Artificial intelligence–enhanced electrocardiography for identifying subclinical left ventricular dysfunction in hypertensive individuals: a comprehensive clinical evaluation
Muhammet Fatih Bayraktar

TL;DR
This study shows that AI-enhanced ECG can detect early heart issues in people with high blood pressure, even when standard tests appear normal.
Contribution
The study demonstrates AI-ECG's ability to detect subclinical LV dysfunction in hypertensive individuals using GLS as a reference.
Findings
AI-ECG scores strongly correlated with GLS values (r = -0.63) and differed significantly between normal and abnormal GLS groups.

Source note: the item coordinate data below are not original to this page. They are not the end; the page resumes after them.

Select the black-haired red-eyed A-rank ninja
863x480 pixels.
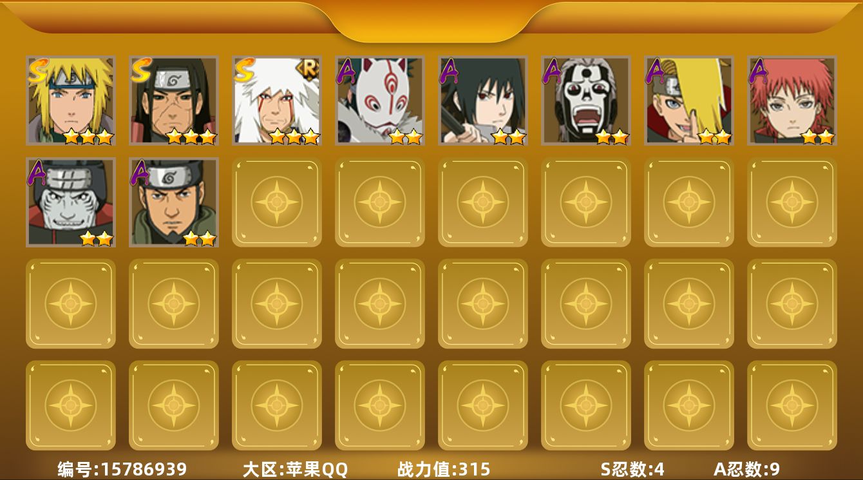483,101
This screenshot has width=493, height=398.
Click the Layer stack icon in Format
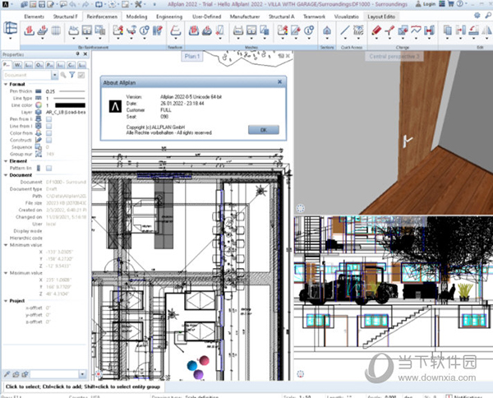[38, 113]
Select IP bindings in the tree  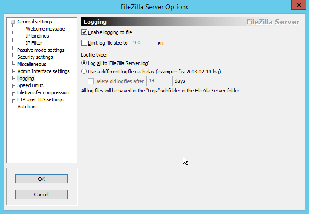point(37,36)
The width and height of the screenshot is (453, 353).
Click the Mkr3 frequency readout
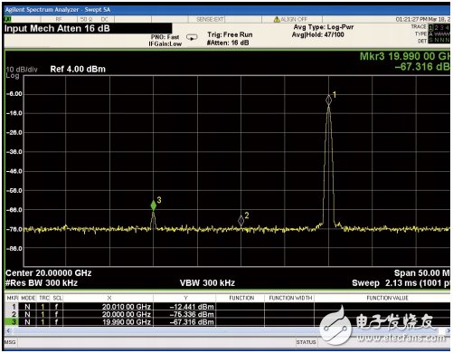point(405,56)
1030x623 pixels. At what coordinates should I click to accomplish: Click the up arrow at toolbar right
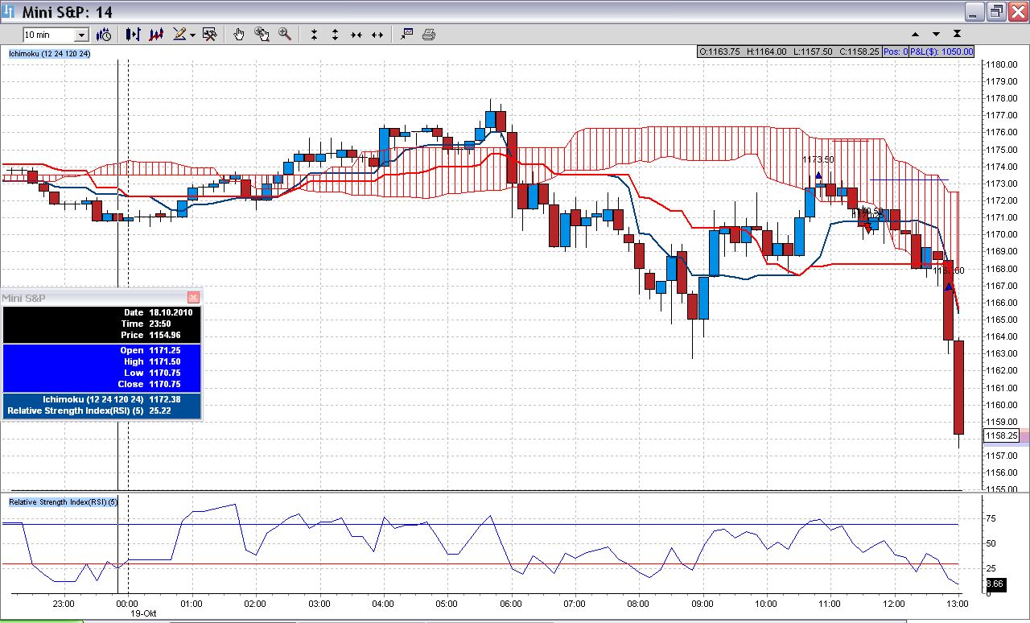tap(916, 35)
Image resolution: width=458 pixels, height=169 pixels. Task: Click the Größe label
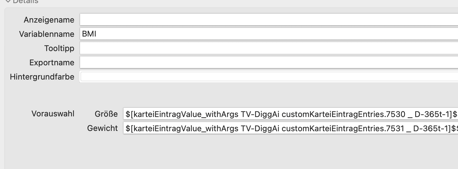pyautogui.click(x=106, y=114)
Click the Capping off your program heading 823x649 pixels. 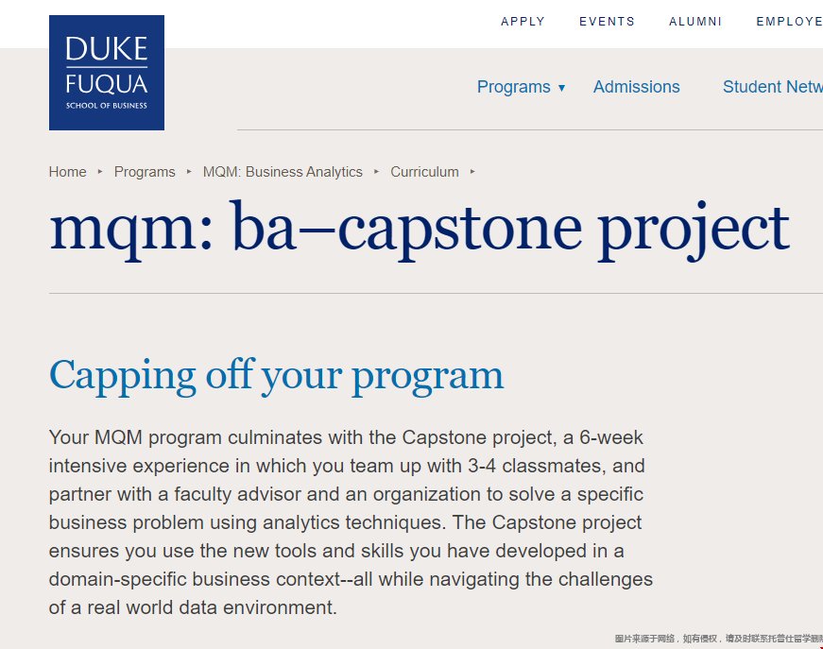276,376
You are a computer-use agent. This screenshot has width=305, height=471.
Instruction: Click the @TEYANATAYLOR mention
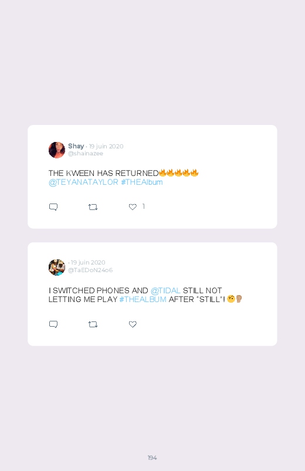click(x=83, y=182)
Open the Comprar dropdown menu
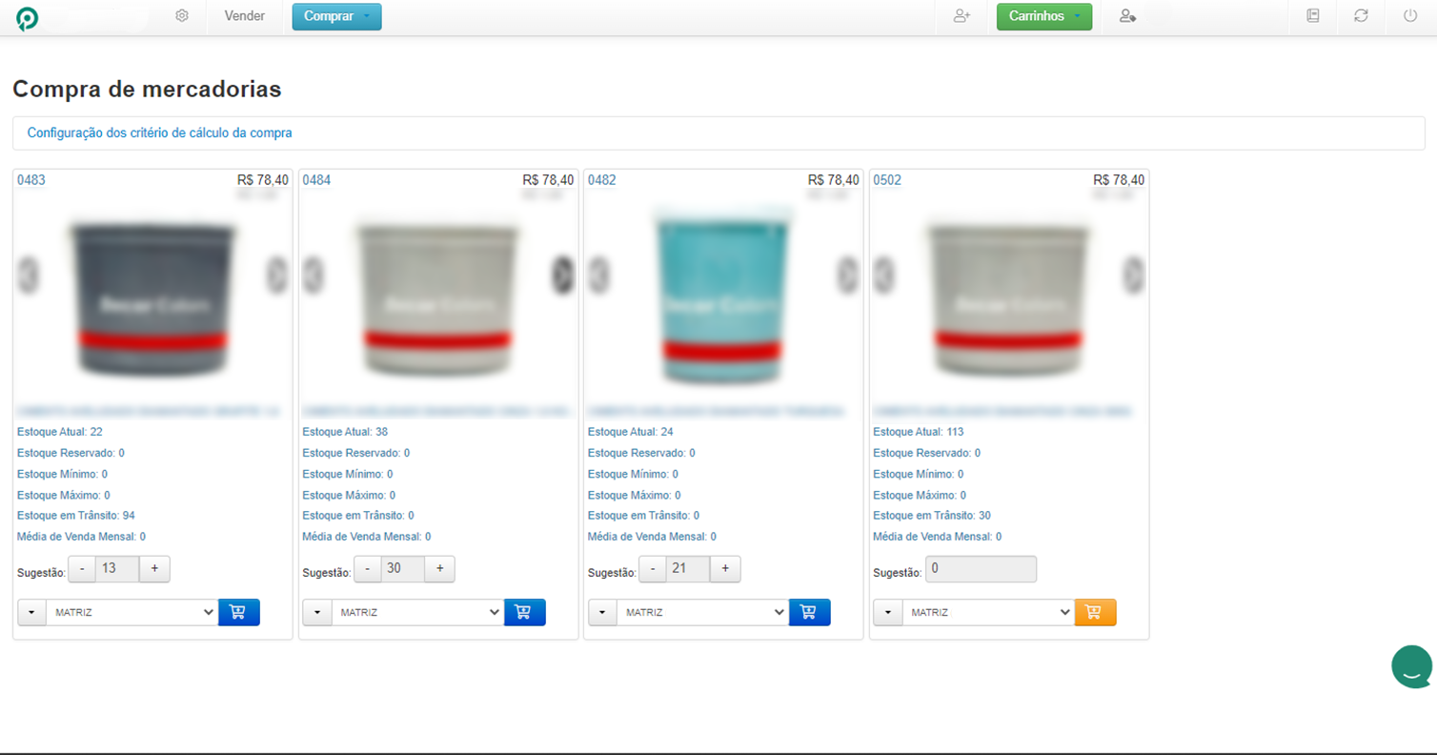The height and width of the screenshot is (755, 1437). (336, 17)
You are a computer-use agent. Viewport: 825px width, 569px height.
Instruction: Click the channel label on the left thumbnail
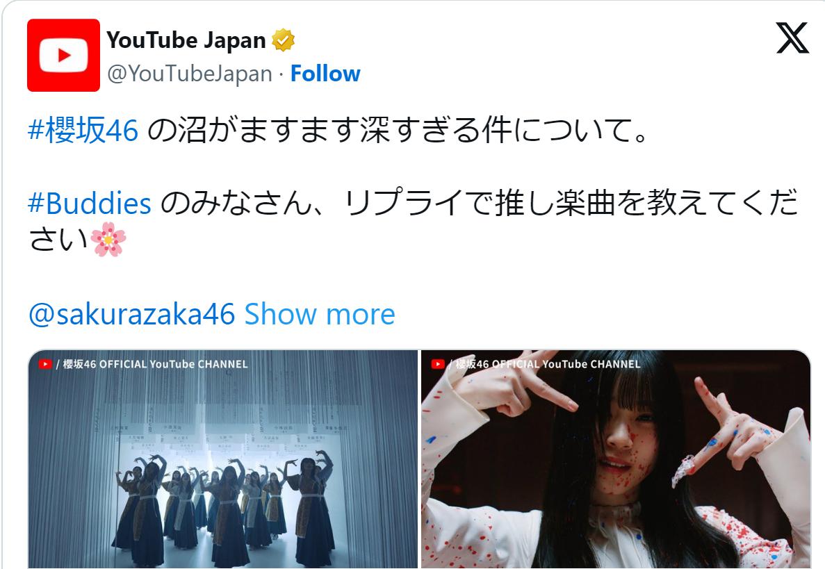[155, 364]
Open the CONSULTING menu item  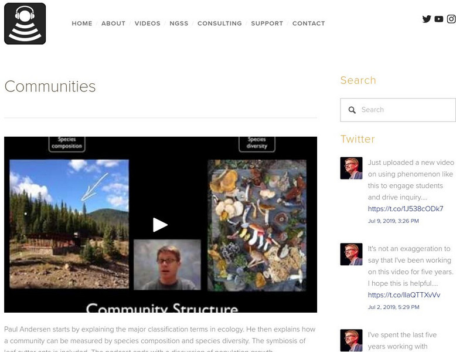pos(220,23)
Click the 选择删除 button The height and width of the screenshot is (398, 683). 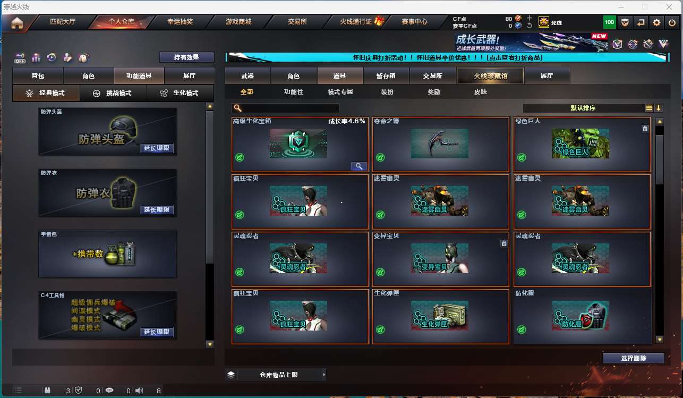(x=634, y=358)
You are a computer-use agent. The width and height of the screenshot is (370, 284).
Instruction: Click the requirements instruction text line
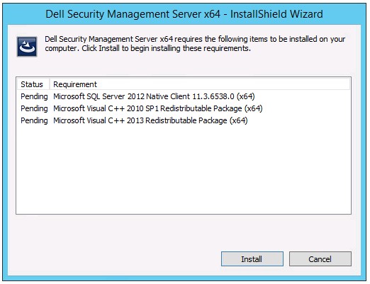(195, 39)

AI-ECG showed robust diagnostic accuracy with an AUC of 0.86 for detecting subclinical LV dysfunction.
The AI-ECG score remained independently associated with subclinical LV dysfunction after adjusting for multiple clinical factors.
Abstract
Subclinical left ventricular (LV) impairment—characterized by reduced global longitudinal strain (GLS) despite normal left ventricular ejection fraction (LVEF)—is frequently encountered in hypertensive patients. While speckle-tracking echocardiography is the standard method for detecting early myocardial dysfunction, it is not universally available. Artificial intelligence–enhanced electrocardiography (AI-ECG) has emerged as a promising tool capable of uncovering subtle electrical patterns linked to early myocardial impairment. This study investigates the diagnostic capability of AI-ECG for detecting GLS-defined subclinical LV dysfunction. In this retrospective analysis, 348 hypertensive adults who underwent both ECG and echocardiography within the same clinical visit (2022–2024) were evaluated. Subclinical LV dysfunction was defined as LVEF ≥50% and GLS > −18%.A convolutional neural…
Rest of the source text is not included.